SA Reasoner testified about the statement, at issue in this case. When he interviewed appellant’s wife, she told him that when she returned from her shopping trip on August 17, two days after the alleged incident, “she had been told of an incident that occurred.” In a sworn, written statement, she said that appellant “did tell [her] what happened,” but she did not “wish to disclose what he said.” SA Reasoner’s testimony and the written statement were admitted over defense objection.

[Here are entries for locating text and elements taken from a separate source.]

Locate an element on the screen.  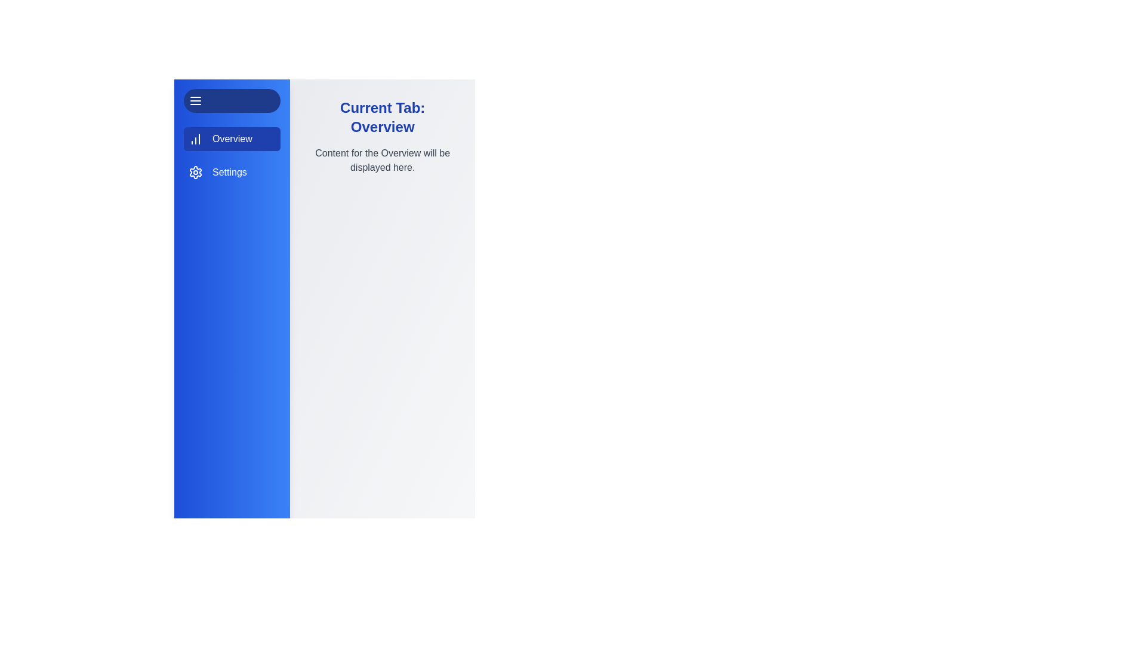
the overview tab element to explore its layout is located at coordinates (232, 138).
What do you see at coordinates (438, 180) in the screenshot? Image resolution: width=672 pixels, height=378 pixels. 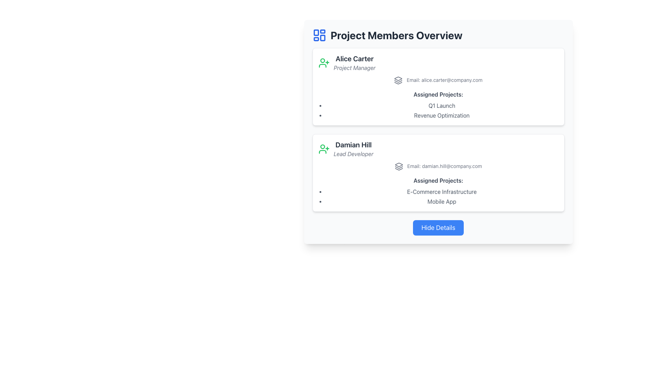 I see `text label that describes the list of assigned projects, located under the header 'Damian Hill' and above the bulleted list` at bounding box center [438, 180].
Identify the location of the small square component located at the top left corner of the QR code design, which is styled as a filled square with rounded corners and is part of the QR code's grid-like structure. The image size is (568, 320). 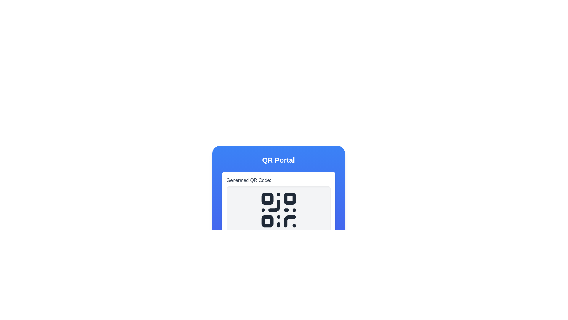
(267, 199).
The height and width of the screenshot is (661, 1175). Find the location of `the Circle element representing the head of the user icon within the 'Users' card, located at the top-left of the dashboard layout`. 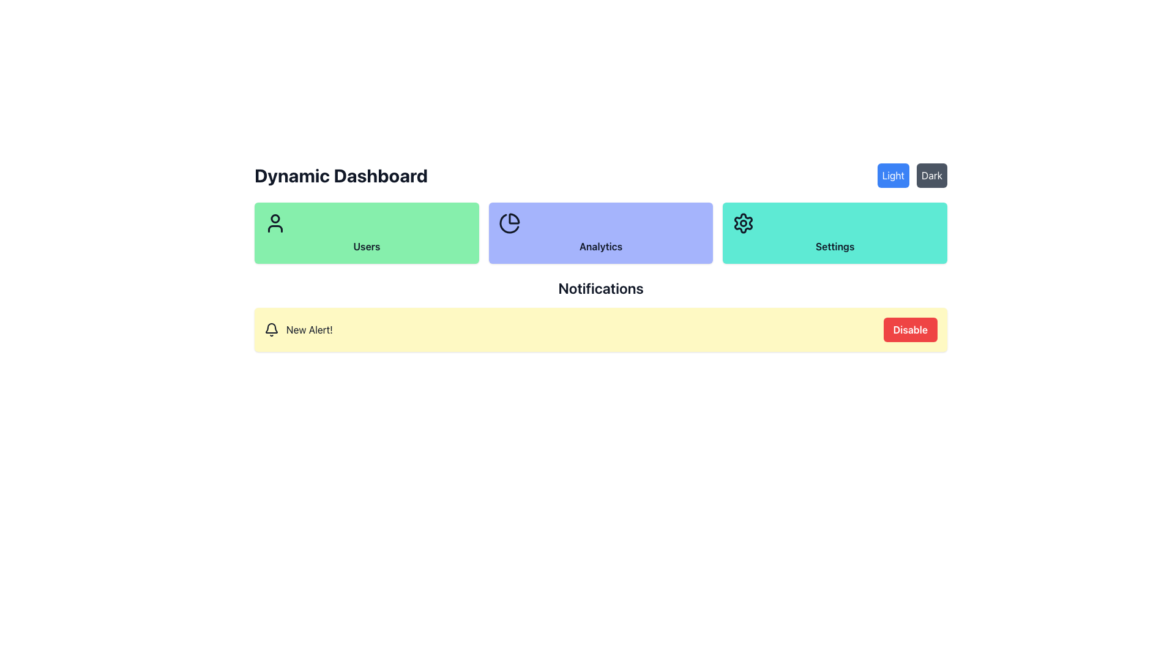

the Circle element representing the head of the user icon within the 'Users' card, located at the top-left of the dashboard layout is located at coordinates (275, 218).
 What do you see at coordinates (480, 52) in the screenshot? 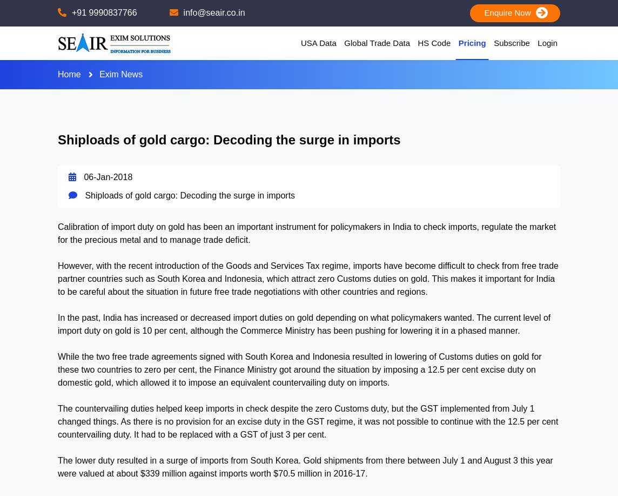
I see `'HS Codes'` at bounding box center [480, 52].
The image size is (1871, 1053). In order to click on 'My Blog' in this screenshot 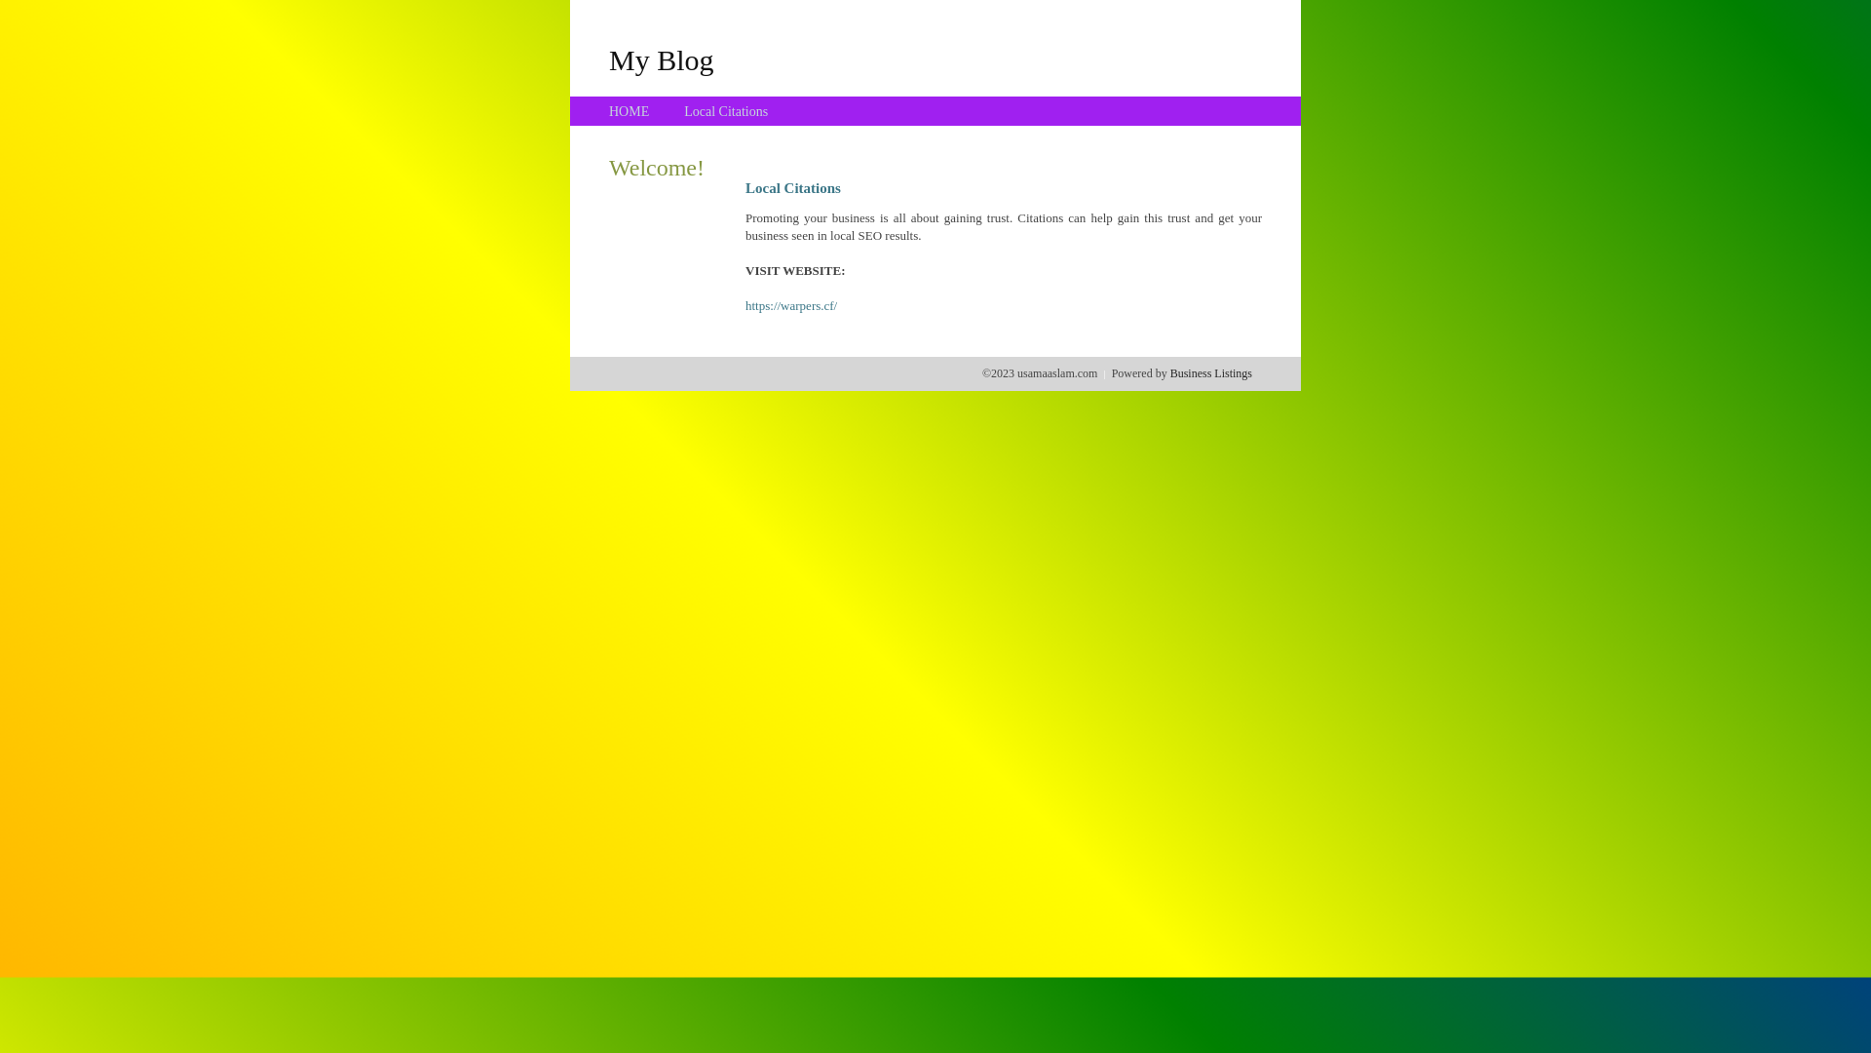, I will do `click(661, 58)`.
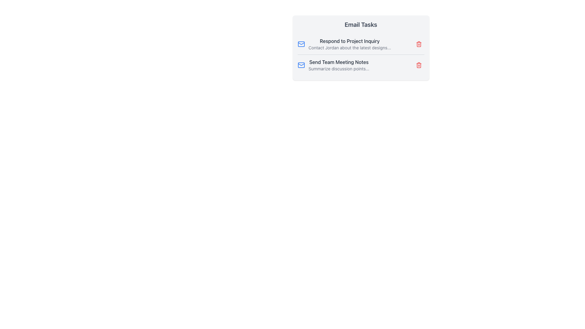  Describe the element at coordinates (344, 44) in the screenshot. I see `the first list item under the 'Email Tasks' heading that displays information about an email inquiry task` at that location.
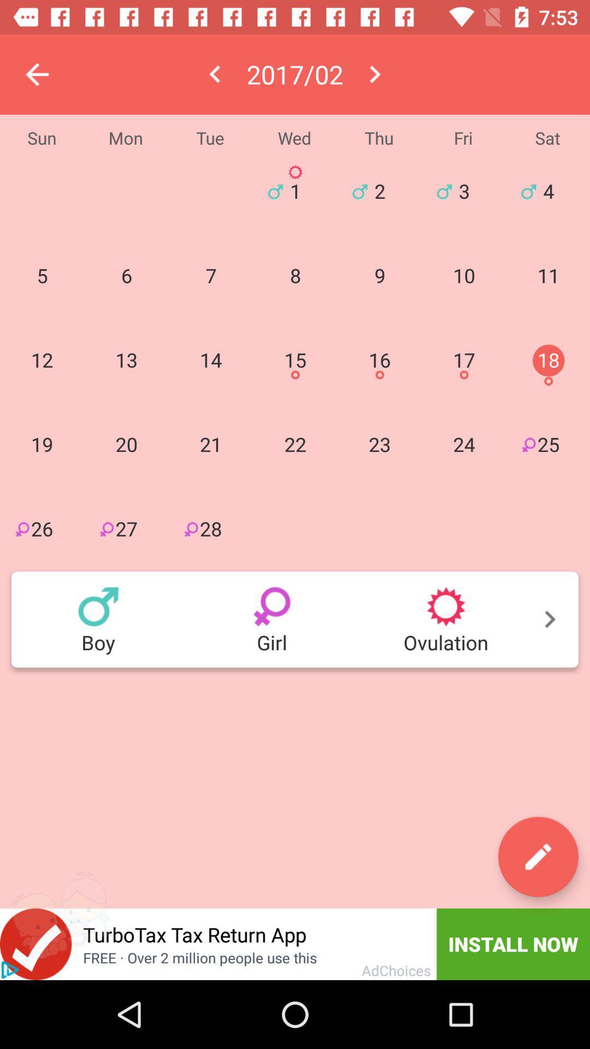  Describe the element at coordinates (35, 943) in the screenshot. I see `the check icon` at that location.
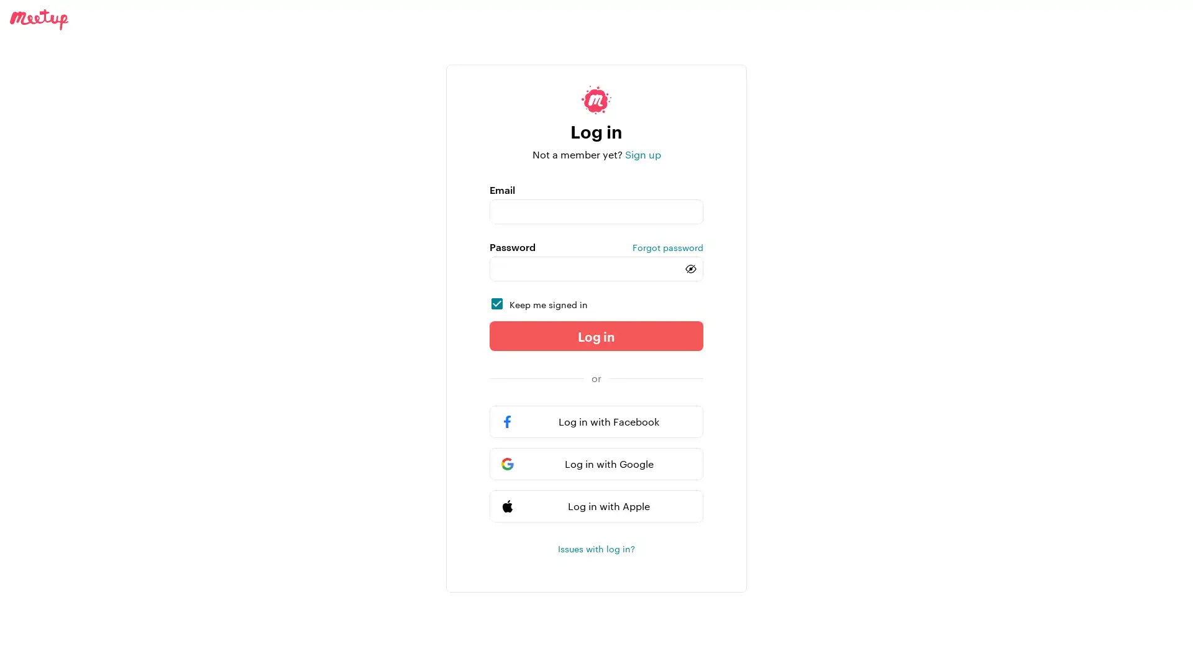  I want to click on Show password button, so click(690, 268).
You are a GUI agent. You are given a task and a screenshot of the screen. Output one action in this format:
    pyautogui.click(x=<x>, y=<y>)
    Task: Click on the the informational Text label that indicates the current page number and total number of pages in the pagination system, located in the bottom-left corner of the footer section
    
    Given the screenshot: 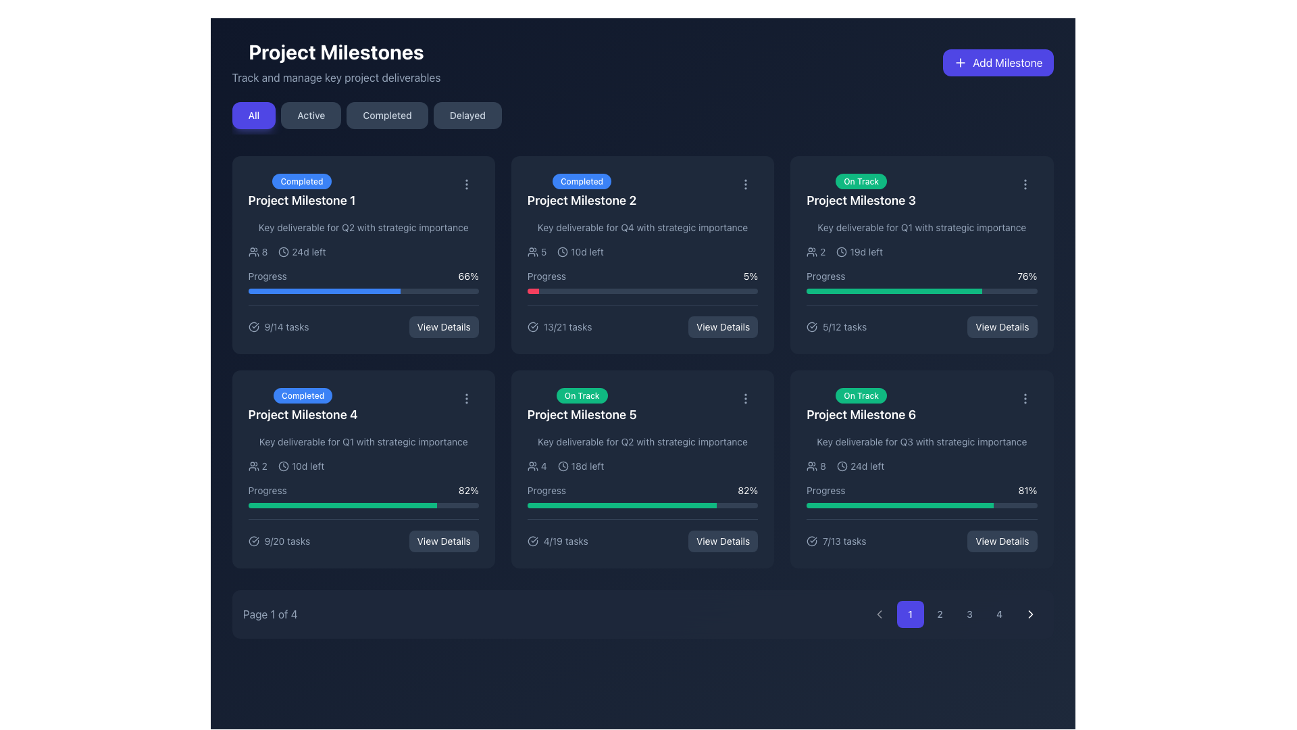 What is the action you would take?
    pyautogui.click(x=270, y=614)
    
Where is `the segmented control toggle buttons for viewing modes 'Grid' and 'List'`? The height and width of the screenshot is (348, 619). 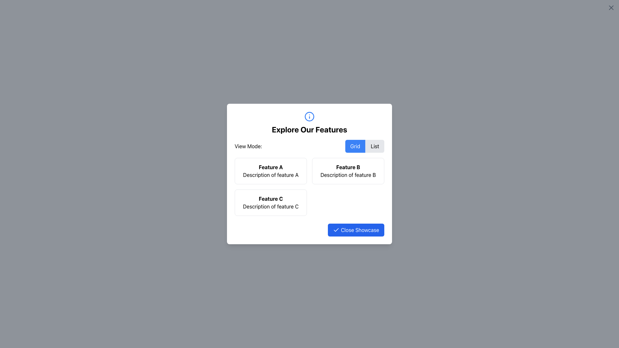 the segmented control toggle buttons for viewing modes 'Grid' and 'List' is located at coordinates (365, 146).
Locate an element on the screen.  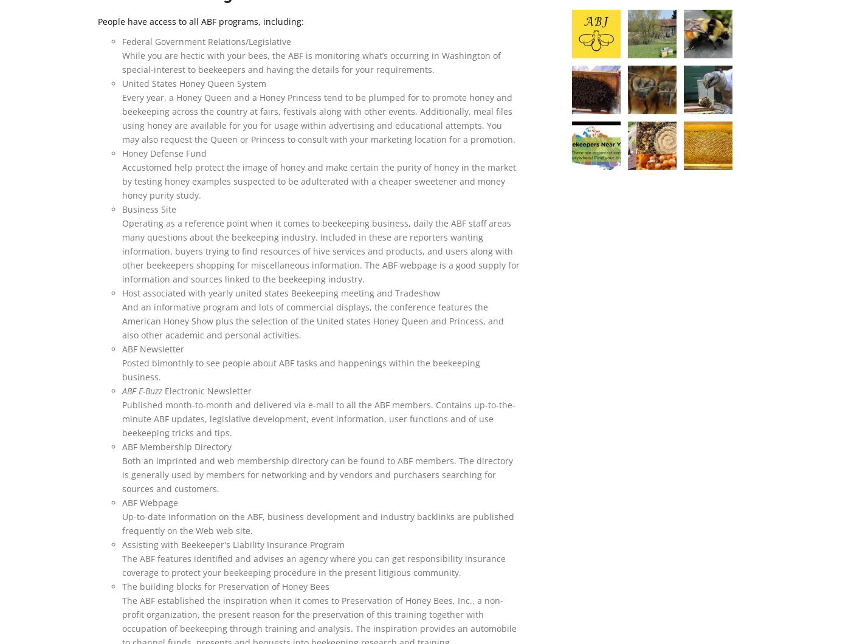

The defense theory was that nothing indecent or sexual happened, but “an innocent act ... was blown out of proportion by some well meaning, well intentioned, but overzealous individuals and agencies.” The defense asserted TR had been influenced by her mother, social workers, and CID to embellish an innocent incident. During a lengthy cross-examination, defense counsel elicited testimony from TR that she underwent persistent questioning, was interviewed “for a real long time,” and was asked questions “over and over again.”

During the defense case-in-chief, appellant testified that he, Tamara, and TR were sitting on the same mattress, and that he fell asleep while watching a movie. He did not directly dispute the testimony that he told Tamara to get into the bed, stating only that he did not know how Tamara got from the mattress to the bed. He was awakened by Tamara calling out “Dad.” He testified that he was startled when he discovered that he was lying beside TR with his arm around her. He testified that both he and TR were fully clothed. He denied giving TR a massage or touching her sexually.

Tamara testified for the defense. Contrary to TR’s testimony, she testified that she, not appellant, invited TR to spend the night. She testified that when she fell asleep on the mattress, appellant told her to get in the bed. She complied and promptly fell asleep again.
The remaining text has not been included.